■ Problem to work on ■
Find the string "first" in the entries and copy each line that has it.

(Stored data)
• • •

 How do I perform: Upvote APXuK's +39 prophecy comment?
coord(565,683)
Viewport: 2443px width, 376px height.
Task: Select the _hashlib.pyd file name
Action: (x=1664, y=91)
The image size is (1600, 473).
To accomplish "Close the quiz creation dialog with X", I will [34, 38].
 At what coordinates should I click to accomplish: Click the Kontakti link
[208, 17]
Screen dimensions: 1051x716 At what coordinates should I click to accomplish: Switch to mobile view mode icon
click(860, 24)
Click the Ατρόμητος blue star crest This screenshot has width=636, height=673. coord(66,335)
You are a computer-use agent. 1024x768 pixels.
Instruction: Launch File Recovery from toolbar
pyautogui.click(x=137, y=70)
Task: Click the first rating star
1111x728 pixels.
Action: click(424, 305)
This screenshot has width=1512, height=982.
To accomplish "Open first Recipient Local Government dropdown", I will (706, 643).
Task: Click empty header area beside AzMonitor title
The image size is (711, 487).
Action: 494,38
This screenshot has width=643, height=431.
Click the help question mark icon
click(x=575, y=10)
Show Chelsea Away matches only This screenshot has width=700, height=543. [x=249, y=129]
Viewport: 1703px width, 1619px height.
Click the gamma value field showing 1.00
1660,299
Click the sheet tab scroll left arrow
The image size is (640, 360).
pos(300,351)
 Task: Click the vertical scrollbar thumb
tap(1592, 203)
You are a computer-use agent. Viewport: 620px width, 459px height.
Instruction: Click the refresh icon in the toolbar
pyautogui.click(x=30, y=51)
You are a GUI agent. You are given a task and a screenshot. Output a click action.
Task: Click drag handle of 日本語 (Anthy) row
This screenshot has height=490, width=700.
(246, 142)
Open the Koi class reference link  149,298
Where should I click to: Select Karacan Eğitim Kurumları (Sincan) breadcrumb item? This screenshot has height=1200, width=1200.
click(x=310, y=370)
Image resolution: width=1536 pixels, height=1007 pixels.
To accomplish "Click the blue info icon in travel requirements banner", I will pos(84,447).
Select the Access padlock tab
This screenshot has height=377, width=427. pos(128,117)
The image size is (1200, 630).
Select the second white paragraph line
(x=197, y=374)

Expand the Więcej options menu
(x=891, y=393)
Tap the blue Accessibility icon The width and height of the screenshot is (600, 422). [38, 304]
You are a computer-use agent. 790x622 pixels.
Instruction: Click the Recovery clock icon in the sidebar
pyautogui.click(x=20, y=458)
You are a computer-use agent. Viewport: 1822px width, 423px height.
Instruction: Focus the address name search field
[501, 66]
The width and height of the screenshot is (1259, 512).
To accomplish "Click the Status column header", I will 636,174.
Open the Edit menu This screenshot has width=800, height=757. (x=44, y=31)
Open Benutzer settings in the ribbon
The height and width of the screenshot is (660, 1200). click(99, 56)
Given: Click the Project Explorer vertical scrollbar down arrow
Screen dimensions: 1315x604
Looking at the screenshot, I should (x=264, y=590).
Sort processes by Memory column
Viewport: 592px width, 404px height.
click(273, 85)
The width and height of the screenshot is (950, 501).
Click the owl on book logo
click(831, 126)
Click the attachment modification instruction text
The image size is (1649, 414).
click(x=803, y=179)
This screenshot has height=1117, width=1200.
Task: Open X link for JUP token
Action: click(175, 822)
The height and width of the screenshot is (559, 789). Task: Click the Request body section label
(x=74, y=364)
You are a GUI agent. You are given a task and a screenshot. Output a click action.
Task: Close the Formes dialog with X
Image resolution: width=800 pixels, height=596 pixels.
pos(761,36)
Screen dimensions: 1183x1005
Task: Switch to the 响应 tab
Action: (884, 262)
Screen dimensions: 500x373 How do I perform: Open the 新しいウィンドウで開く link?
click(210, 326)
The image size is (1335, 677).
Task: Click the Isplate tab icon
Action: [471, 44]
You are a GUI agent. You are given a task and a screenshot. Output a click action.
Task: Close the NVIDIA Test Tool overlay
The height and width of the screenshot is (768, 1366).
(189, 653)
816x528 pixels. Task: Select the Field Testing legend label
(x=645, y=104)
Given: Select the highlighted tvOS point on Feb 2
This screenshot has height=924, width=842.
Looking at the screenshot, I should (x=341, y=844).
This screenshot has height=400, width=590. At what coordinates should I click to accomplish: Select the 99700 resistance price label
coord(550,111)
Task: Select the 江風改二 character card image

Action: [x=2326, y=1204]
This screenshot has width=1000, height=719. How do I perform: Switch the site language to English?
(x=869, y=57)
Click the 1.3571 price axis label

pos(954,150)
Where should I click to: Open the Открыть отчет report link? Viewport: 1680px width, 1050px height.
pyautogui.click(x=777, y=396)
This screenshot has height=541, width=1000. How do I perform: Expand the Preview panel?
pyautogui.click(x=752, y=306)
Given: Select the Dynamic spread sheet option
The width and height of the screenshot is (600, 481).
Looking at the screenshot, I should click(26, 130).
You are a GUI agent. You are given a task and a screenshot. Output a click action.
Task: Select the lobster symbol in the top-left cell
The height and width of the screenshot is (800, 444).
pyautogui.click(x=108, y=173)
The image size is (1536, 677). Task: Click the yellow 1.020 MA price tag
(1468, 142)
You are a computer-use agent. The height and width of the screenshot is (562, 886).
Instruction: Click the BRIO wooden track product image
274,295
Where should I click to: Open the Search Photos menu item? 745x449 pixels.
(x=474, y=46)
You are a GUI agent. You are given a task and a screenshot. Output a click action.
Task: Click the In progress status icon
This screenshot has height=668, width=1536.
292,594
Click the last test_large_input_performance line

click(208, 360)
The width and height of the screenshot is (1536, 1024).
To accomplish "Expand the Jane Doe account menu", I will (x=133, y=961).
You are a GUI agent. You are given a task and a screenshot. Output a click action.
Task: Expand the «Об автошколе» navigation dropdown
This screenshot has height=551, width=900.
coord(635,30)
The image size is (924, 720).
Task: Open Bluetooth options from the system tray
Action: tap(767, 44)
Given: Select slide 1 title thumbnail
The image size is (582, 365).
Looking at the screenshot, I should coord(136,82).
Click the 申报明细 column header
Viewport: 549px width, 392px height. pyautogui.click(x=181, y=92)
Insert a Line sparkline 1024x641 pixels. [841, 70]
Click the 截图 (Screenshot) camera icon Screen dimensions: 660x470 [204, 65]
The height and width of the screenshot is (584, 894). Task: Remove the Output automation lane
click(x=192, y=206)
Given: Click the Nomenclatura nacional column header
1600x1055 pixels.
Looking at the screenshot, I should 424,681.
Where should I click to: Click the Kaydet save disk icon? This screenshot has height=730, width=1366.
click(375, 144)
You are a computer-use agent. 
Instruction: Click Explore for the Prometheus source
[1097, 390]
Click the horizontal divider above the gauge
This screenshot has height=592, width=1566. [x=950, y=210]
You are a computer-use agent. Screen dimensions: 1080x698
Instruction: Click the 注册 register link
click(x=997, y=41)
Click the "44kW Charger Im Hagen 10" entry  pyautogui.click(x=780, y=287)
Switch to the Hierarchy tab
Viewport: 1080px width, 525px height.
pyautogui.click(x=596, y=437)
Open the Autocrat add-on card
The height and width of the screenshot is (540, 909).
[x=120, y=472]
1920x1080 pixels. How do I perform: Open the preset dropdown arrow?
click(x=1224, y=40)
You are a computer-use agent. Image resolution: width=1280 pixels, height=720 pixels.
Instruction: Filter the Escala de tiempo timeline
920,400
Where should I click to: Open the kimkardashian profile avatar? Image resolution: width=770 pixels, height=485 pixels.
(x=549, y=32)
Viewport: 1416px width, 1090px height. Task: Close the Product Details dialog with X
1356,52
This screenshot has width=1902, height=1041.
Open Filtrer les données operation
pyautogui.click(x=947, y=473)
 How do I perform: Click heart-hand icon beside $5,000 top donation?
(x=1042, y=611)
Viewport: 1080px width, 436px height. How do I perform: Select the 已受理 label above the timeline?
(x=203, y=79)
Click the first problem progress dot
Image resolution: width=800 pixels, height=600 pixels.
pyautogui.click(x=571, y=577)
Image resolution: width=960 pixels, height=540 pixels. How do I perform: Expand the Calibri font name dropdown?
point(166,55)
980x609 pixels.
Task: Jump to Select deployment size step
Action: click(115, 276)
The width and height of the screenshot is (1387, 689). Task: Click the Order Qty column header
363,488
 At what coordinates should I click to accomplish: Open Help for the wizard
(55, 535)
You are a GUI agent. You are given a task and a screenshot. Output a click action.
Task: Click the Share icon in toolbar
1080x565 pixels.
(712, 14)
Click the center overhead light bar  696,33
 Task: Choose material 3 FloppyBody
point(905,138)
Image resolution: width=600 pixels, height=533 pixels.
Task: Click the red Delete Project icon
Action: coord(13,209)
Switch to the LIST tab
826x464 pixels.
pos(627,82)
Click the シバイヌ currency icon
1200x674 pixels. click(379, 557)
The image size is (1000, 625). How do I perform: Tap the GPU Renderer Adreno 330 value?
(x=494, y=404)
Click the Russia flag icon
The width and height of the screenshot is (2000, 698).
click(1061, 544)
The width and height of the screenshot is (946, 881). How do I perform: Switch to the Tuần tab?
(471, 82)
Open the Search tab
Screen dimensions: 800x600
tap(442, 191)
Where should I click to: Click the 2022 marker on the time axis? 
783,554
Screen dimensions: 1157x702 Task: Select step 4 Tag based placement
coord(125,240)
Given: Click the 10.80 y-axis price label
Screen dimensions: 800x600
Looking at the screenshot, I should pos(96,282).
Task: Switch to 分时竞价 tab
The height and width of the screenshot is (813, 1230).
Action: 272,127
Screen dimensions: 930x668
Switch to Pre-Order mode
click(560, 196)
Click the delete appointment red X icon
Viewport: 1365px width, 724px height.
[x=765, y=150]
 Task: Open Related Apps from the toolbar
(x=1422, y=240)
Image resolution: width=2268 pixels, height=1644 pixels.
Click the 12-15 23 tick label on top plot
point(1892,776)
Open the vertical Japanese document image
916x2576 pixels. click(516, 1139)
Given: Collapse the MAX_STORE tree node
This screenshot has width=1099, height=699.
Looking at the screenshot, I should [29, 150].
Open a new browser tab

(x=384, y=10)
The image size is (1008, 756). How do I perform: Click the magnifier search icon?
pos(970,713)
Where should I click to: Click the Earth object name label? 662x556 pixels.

• • •

■ Written response ■
Task: Click the first rating star
To accomplish "Open first Recipient Local Government dropdown", I will (706, 643).
Click the first problem progress dot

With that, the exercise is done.